***** RECORD EXTRACTS *****
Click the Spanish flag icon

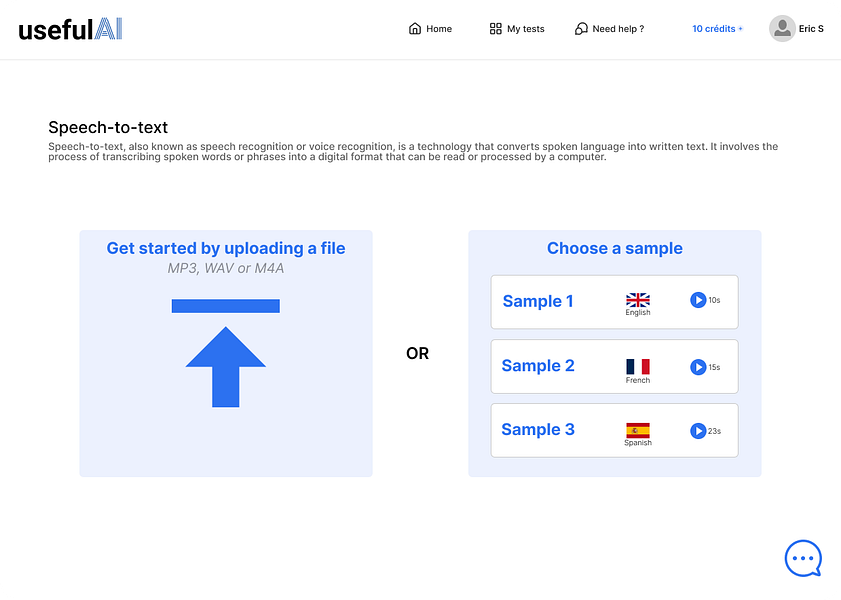click(638, 431)
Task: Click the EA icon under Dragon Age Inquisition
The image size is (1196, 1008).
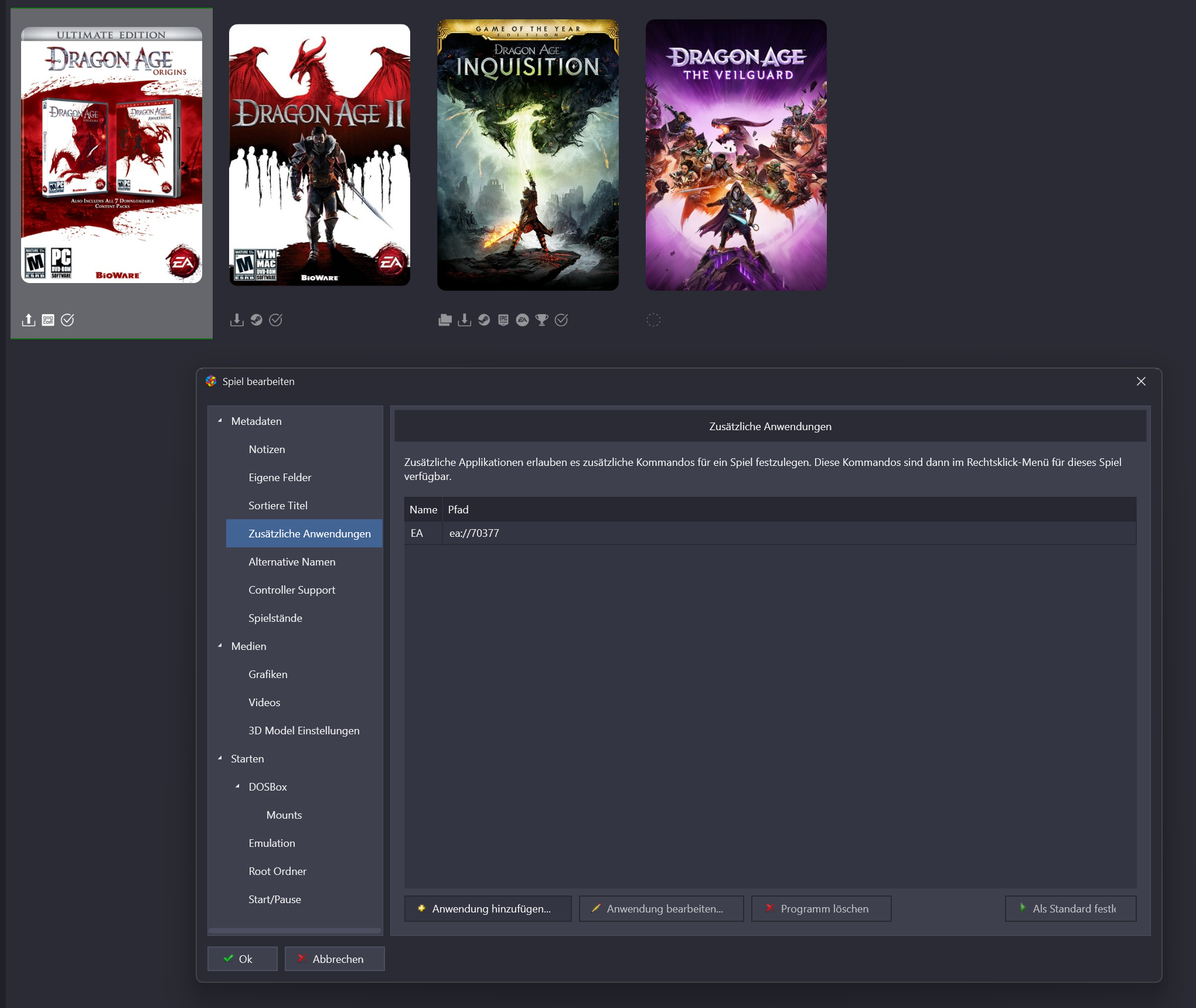Action: click(523, 320)
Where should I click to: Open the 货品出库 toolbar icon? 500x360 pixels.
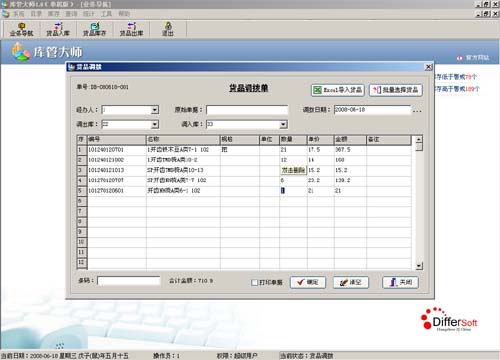131,29
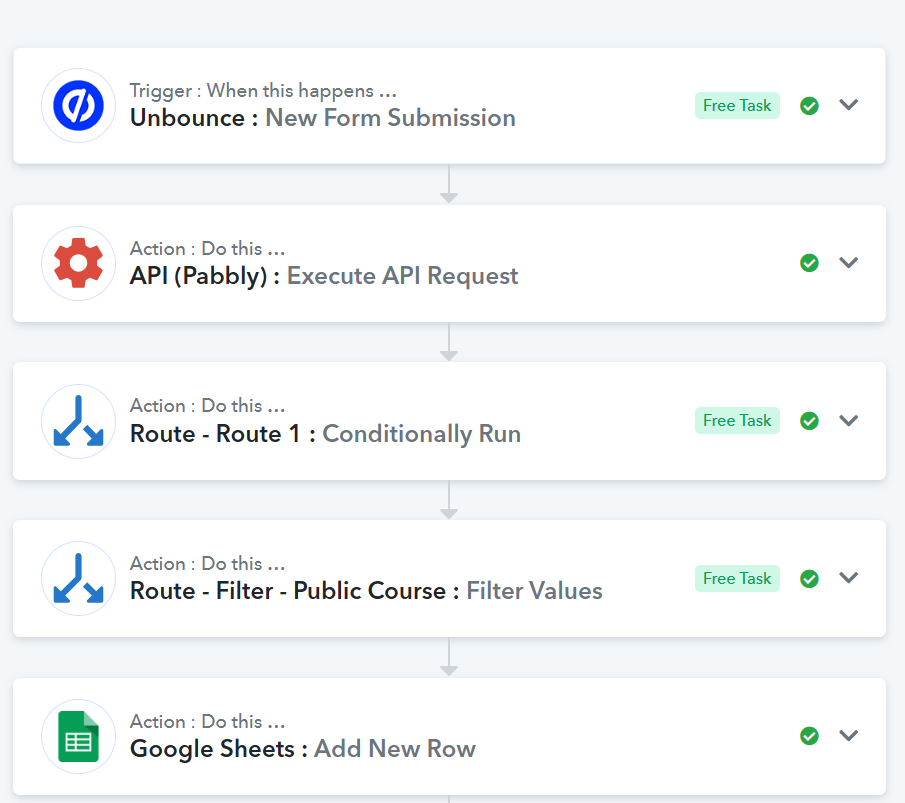Viewport: 905px width, 803px height.
Task: Expand the Google Sheets step chevron
Action: [849, 736]

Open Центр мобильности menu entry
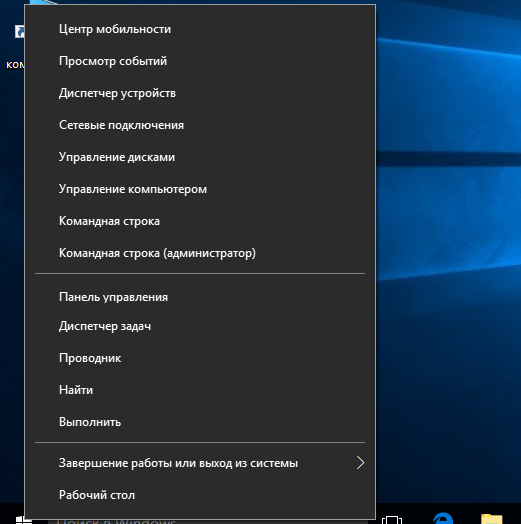[200, 29]
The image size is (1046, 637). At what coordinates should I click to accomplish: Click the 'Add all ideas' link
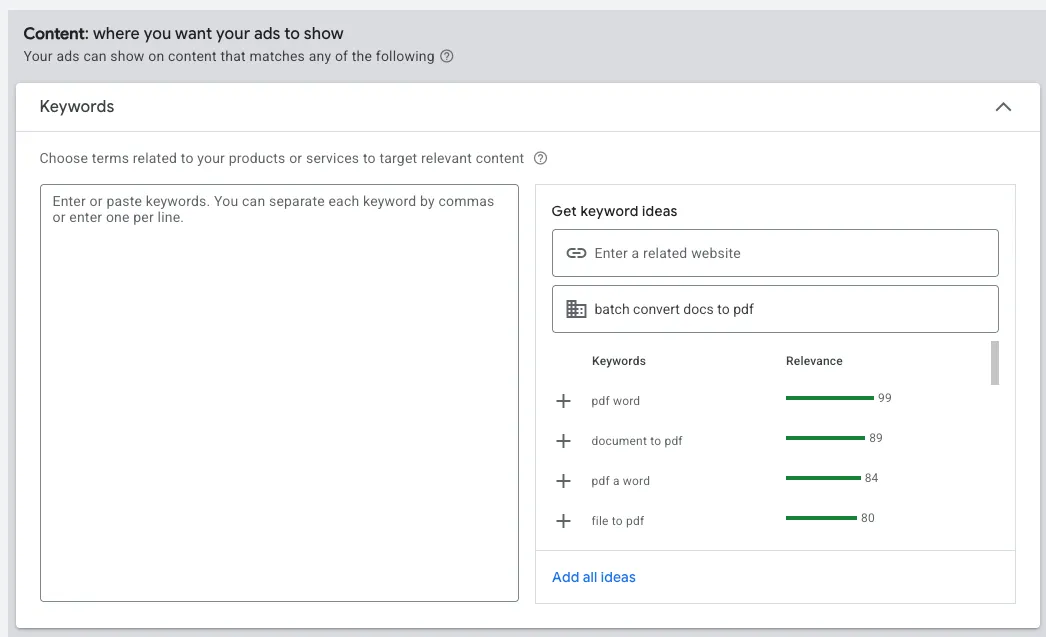[594, 577]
*****
** WHAT TO DO **
Reproduce every entry above word for word, omitting the pictures.

** PROBLEM SOLUTION **
Click the Spanish flag icon

click(638, 431)
Task: Click the EA icon under Dragon Age Inquisition
The image size is (1196, 1008).
Action: click(523, 320)
Where should I click to: Open the 货品出库 toolbar icon? 500x360 pixels.
131,29
Viewport: 905px width, 803px height.
Task: Expand the Google Sheets step chevron
Action: [849, 736]

Open Центр мобильности menu entry
[200, 29]
The image size is (1046, 637). At what coordinates should I click to accomplish: Click the 'Add all ideas' link
[594, 577]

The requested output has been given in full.